Protests, and the World Cup – Changing attitudes
(Originally published on Vincent Bevins’ Folha de S.Paulo blog)
Attitudes went from “This is going to massive,” “Everyone will be fired up” and “It will change Brazil forever” to “Not again…,” “I can’t wait for this to be over” and “There is just too much hype.”
Radicals aside, there are now few Brazilians overly enthusiastic about either of the two mutually antagonistic events taking place in the country this year: the FIFA World Cup and the protests that have rocked the streets since June. Interest faded very slowly; people got sick of infrastructure issues around the World Cup and violence from agitators and police during protests.
Now these notions are measurable. When the massive protest movement kicked off, pollster Datafolha said 81% of Brazilians supported them, against everything-that-is-wrong-here. That support has now dropped to 52%. Even worse for activists: the criticism of their agenda is rising. Now 42% of Brazilians are against any protests at all. Only 15% held this view last summer, during the Confederations Cup.

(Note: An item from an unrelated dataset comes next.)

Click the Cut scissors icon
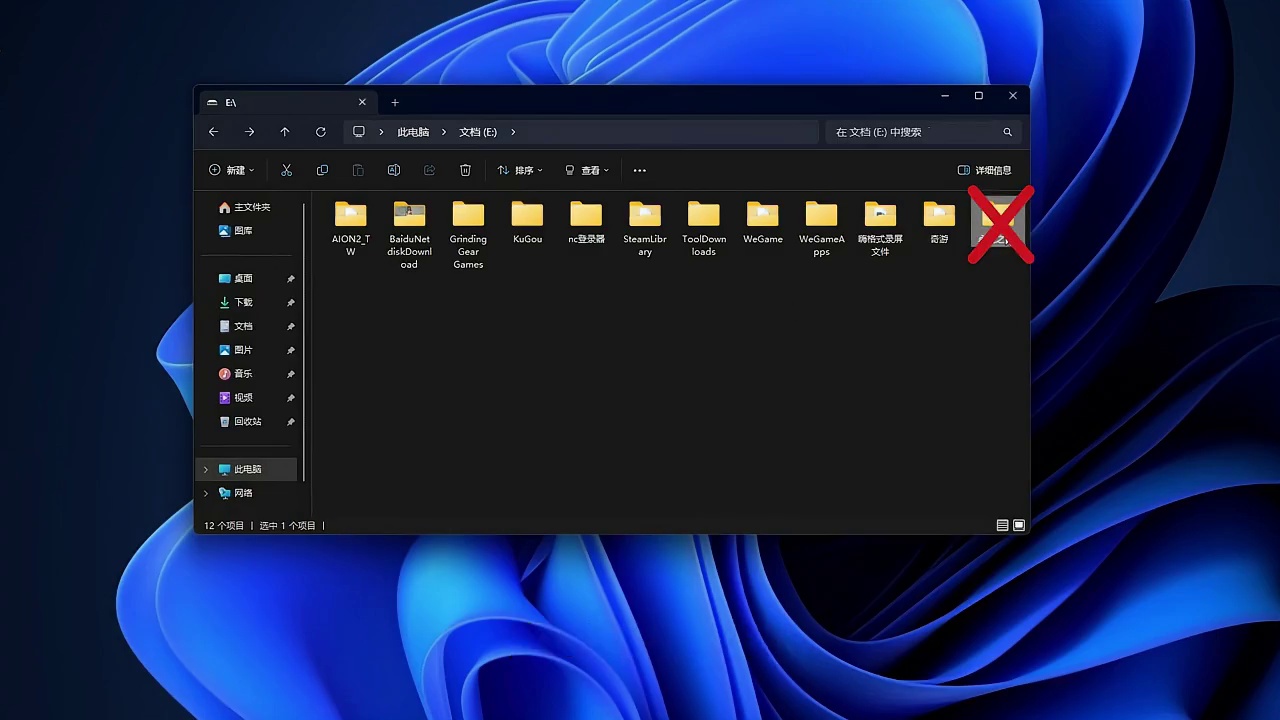 [286, 170]
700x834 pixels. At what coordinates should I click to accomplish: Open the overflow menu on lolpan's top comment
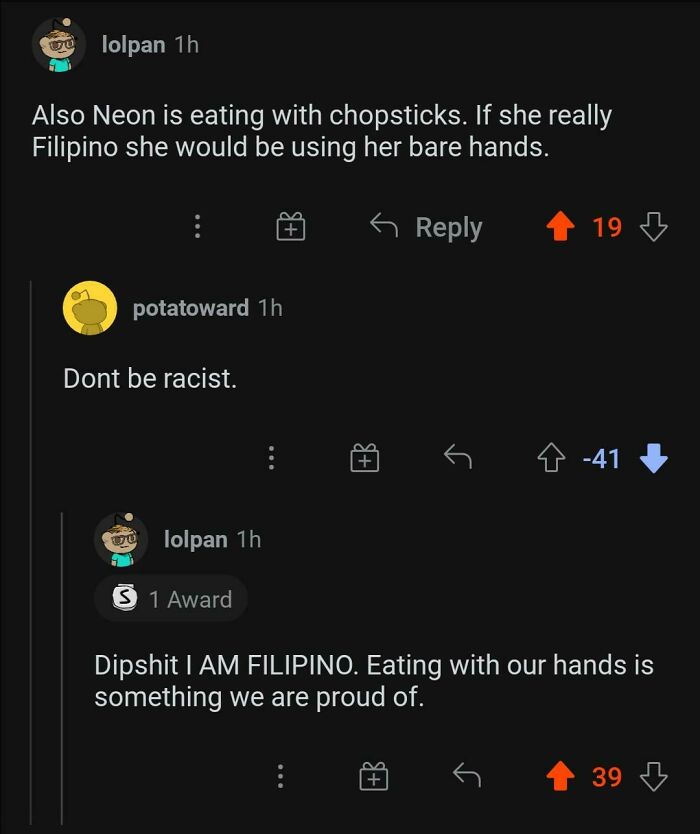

Another poll could be seen as a sign that the government’s nationalistic campaign for the World Cup had some effects. Pollster MDA says 85% of Brazilians believe there will be protests during football’s creme de la creme, but only 15% considered actually being in them. That could lead one to believe there is widespread support for hosting the tournament. But that isn’t the case, either.
Almost 51% of Brazilians say they wouldn’t support a bid to host the tournament if it were to be made today, MDA says. Datafolha says 52% of locals don’t approve of FIFA’s main event being hosted here. In November 2008, impressive 79% of the people were for it all.
We can guess at motives. Four World Cup stadia (São Paulo, Curitiba, Cuiabá, and Porto Alegre) are still at risk and many reject the high amount of money spent, which they’d like to see go somewhere else,
There is usually bitterness before big sporting events. Brazilians are showing that attitude now, but that doesn’t it support couldn’t skyrocket the moment the Cup starts and Brazil takes on Croatia in Corinthians Arena.
For protesters, the question is whether they can get support from those who are critical of the World Cup organization, but not as excited to parrot their ubiquitous “there will be no Cup” slogan.
For football fans, the best bet seems to be on using well the period between June 12 and July 13, despite the fact that Brazil neither prepared appropriately nor invested as wisely as necessary. They can argue that a proper debate on how things went would be more appropriate in the general elections, in October. They will have 64 matches watched by billions supporting their cause.
But Brazil is a surprising country, and protesters could break that advantage if they get back in touch with the aspirations of the majority. That is not the case now. If they insist with the politics of no that have made people less interested, it may even be difficult even to get Brazilians to the polling stations later this year and deliver some attention to their grievances.
As of now, the only thing massive thing most Brazilians can relate to is sheer boredom.